**PAGE**:
** start **

BookmarkSubscribeRSS Feed
greveam
Quartz | Level 8

Hi, I have a dataset with some imputed variables using proc mi. Now I want to determine which explanatory variables are most important an exposure of interest (SBP). My idea was to use proc pls and rank the variables by their calculated variable importance score. However, I am not sure how I can output that to a format that can be used by proc mianalyze to account for the imputed values? Any help would be greatly appreciated. Thanks!

 

Here is the code I've tried:

 

proc pls data=have nfac=4 method=pls (algorithm=nipals maxiter=300) plot=XLoadingProfiles details CENSCALE outmodel=est1 cv=one varss plot=(ParmProfiles VIP);
class female;
model sbp = age female bmi dbp gfr / solution;
output out=plsscored XSCORE=xscore STDY=STDY STDX=STDX;
id subject;
by _imputation_;
run;

 

proc mianalyze parms(classvar=full)=want;
modeleffects intercept "VIP";
ods output ParameterEstimates=info;
run;

10 REPLIES 10
PaigeMiller
Diamond | Level 26

Is the question "How to output the variable importances?" or is the question "How to use the variable importances in PROC MIANALYZE?"

** end **

**EXERCISE DETAILS**:
Answer these questions about the SAS thread above:
1. Which procedure was used to impute the variables?
2. What value is set for maxiter in the proc pls statement?
3. How many replies does the thread report?

**DATASET EXCERPT**:
** start **

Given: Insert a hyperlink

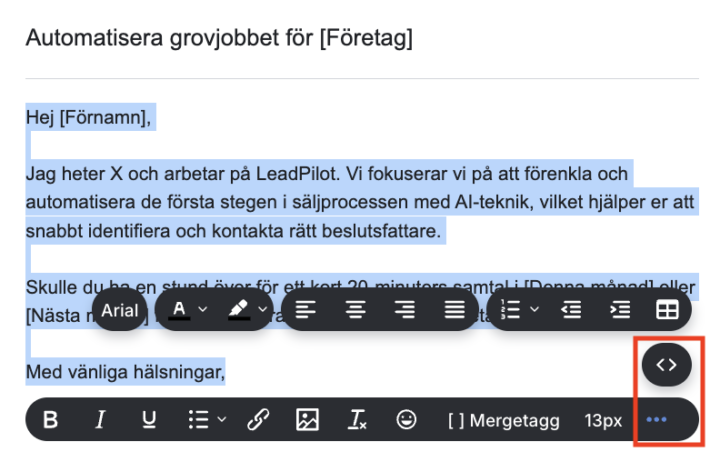Looking at the screenshot, I should pos(258,421).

** end **

**ANSWER FOR THIS EXERCISE**:
1. proc mi
2. 300
3. 10